*** Opening of Source data ***

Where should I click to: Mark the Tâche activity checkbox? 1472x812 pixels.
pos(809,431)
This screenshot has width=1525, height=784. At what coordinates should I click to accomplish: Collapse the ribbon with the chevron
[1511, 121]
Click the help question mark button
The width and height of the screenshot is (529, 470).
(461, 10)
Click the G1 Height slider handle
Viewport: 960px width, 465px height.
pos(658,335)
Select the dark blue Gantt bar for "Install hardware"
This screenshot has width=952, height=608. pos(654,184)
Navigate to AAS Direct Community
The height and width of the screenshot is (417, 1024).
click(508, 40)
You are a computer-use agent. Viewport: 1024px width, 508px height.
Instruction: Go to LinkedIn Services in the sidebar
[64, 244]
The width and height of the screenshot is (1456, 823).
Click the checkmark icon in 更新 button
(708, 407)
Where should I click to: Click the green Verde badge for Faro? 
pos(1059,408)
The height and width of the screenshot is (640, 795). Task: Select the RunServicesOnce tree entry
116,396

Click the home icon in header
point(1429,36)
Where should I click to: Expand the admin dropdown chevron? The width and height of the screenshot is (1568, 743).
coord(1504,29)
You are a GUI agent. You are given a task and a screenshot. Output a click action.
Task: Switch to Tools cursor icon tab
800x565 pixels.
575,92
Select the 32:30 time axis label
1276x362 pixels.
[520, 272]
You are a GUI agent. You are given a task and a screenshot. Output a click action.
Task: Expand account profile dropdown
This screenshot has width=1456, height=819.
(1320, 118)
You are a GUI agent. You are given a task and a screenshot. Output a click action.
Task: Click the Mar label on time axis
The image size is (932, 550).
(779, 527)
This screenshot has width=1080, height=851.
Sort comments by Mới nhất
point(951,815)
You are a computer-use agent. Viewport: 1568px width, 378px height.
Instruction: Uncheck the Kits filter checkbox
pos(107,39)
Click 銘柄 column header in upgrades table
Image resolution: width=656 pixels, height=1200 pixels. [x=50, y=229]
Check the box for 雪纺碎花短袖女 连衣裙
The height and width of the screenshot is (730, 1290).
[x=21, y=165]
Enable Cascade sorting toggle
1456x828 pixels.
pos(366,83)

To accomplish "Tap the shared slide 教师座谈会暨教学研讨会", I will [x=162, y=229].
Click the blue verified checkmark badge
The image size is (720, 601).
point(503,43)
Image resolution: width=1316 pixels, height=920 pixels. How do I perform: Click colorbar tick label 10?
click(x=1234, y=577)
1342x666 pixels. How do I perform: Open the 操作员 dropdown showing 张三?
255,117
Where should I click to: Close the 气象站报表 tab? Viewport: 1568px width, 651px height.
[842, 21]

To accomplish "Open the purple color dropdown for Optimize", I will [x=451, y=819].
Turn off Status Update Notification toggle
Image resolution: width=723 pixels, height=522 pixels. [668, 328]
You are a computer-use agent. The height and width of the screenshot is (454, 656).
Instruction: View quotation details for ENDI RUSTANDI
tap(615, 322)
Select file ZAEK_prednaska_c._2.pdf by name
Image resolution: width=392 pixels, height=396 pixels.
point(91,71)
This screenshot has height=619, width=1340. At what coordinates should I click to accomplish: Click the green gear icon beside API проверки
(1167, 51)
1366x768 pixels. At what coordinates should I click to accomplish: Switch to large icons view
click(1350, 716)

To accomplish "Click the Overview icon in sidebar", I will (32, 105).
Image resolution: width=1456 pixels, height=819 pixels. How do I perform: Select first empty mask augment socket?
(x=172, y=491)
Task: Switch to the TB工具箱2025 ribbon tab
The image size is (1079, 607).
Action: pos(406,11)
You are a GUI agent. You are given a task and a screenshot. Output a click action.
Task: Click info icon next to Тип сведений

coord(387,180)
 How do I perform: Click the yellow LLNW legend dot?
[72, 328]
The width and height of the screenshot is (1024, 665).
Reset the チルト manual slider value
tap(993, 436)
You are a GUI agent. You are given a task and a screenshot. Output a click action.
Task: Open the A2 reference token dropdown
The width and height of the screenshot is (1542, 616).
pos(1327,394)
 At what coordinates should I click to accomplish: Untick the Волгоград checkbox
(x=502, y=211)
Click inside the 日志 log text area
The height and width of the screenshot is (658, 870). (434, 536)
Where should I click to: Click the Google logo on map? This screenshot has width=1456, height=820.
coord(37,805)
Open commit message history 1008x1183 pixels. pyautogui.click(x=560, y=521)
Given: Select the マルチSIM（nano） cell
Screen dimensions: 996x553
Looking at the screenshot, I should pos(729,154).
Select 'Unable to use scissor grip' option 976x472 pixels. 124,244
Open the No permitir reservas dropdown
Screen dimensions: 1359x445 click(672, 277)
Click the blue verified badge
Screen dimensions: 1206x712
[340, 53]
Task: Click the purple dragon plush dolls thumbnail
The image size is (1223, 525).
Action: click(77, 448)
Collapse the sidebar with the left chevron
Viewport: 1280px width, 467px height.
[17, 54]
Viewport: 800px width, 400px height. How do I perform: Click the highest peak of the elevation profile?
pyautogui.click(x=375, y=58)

*** Close of Source data ***

**What you will do**: Each record above should be reproduced in full, exactly as it stands.

**Answer**:
Where should I click to: Mark the Tâche activity checkbox? 1472x812 pixels.
pos(809,431)
This screenshot has width=1525, height=784. At what coordinates should I click to accomplish: Collapse the ribbon with the chevron
[1511, 121]
Click the help question mark button
The width and height of the screenshot is (529, 470).
(461, 10)
Click the G1 Height slider handle
Viewport: 960px width, 465px height.
pos(658,335)
Select the dark blue Gantt bar for "Install hardware"
This screenshot has width=952, height=608. pos(654,184)
Navigate to AAS Direct Community
The height and width of the screenshot is (417, 1024).
click(508, 40)
You are a computer-use agent. Viewport: 1024px width, 508px height.
Instruction: Go to LinkedIn Services in the sidebar
[64, 244]
The width and height of the screenshot is (1456, 823).
Click the checkmark icon in 更新 button
(708, 407)
Where should I click to: Click the green Verde badge for Faro? 
pos(1059,408)
The height and width of the screenshot is (640, 795). Task: Select the RunServicesOnce tree entry
116,396

Click the home icon in header
point(1429,36)
Where should I click to: Expand the admin dropdown chevron? The width and height of the screenshot is (1568, 743).
coord(1504,29)
You are a GUI agent. You are given a task and a screenshot. Output a click action.
Task: Switch to Tools cursor icon tab
800x565 pixels.
575,92
Select the 32:30 time axis label
1276x362 pixels.
[520, 272]
You are a GUI agent. You are given a task and a screenshot. Output a click action.
Task: Expand account profile dropdown
This screenshot has width=1456, height=819.
(1320, 118)
You are a GUI agent. You are given a task and a screenshot. Output a click action.
Task: Click the Mar label on time axis
The image size is (932, 550).
(779, 527)
This screenshot has width=1080, height=851.
Sort comments by Mới nhất
point(951,815)
You are a computer-use agent. Viewport: 1568px width, 378px height.
Instruction: Uncheck the Kits filter checkbox
pos(107,39)
Click 銘柄 column header in upgrades table
Image resolution: width=656 pixels, height=1200 pixels. [x=50, y=229]
Check the box for 雪纺碎花短袖女 连衣裙
The height and width of the screenshot is (730, 1290).
[x=21, y=165]
Enable Cascade sorting toggle
1456x828 pixels.
pos(366,83)

To accomplish "Tap the shared slide 教师座谈会暨教学研讨会", I will [x=162, y=229].
Click the blue verified checkmark badge
The image size is (720, 601).
point(503,43)
Image resolution: width=1316 pixels, height=920 pixels. How do I perform: Click colorbar tick label 10?
click(x=1234, y=577)
1342x666 pixels. How do I perform: Open the 操作员 dropdown showing 张三?
255,117
Where should I click to: Close the 气象站报表 tab? Viewport: 1568px width, 651px height.
[842, 21]

To accomplish "Open the purple color dropdown for Optimize", I will [x=451, y=819].
Turn off Status Update Notification toggle
Image resolution: width=723 pixels, height=522 pixels. [668, 328]
You are a computer-use agent. The height and width of the screenshot is (454, 656).
Instruction: View quotation details for ENDI RUSTANDI
tap(615, 322)
Select file ZAEK_prednaska_c._2.pdf by name
Image resolution: width=392 pixels, height=396 pixels.
point(91,71)
This screenshot has height=619, width=1340. At what coordinates should I click to accomplish: Click the green gear icon beside API проверки
(1167, 51)
1366x768 pixels. At what coordinates should I click to accomplish: Switch to large icons view
click(1350, 716)

To accomplish "Click the Overview icon in sidebar", I will (32, 105).
Image resolution: width=1456 pixels, height=819 pixels. How do I perform: Select first empty mask augment socket?
(x=172, y=491)
Task: Switch to the TB工具箱2025 ribbon tab
The image size is (1079, 607).
Action: pos(406,11)
You are a GUI agent. You are given a task and a screenshot. Output a click action.
Task: Click info icon next to Тип сведений

coord(387,180)
 How do I perform: Click the yellow LLNW legend dot?
[72, 328]
The width and height of the screenshot is (1024, 665).
Reset the チルト manual slider value
tap(993, 436)
You are a GUI agent. You are given a task and a screenshot. Output a click action.
Task: Open the A2 reference token dropdown
The width and height of the screenshot is (1542, 616).
pos(1327,394)
 At what coordinates should I click to accomplish: Untick the Волгоград checkbox
(x=502, y=211)
Click inside the 日志 log text area
The height and width of the screenshot is (658, 870). (434, 536)
Where should I click to: Click the Google logo on map? This screenshot has width=1456, height=820.
coord(37,805)
Open commit message history 1008x1183 pixels. pyautogui.click(x=560, y=521)
Given: Select the マルチSIM（nano） cell
Screen dimensions: 996x553
Looking at the screenshot, I should pos(729,154).
Select 'Unable to use scissor grip' option 976x472 pixels. 124,244
Open the No permitir reservas dropdown
Screen dimensions: 1359x445 click(672, 277)
Click the blue verified badge
Screen dimensions: 1206x712
[340, 53]
Task: Click the purple dragon plush dolls thumbnail
The image size is (1223, 525).
Action: click(77, 448)
Collapse the sidebar with the left chevron
Viewport: 1280px width, 467px height.
[17, 54]
Viewport: 800px width, 400px height. How do I perform: Click the highest peak of the elevation profile?
pyautogui.click(x=375, y=58)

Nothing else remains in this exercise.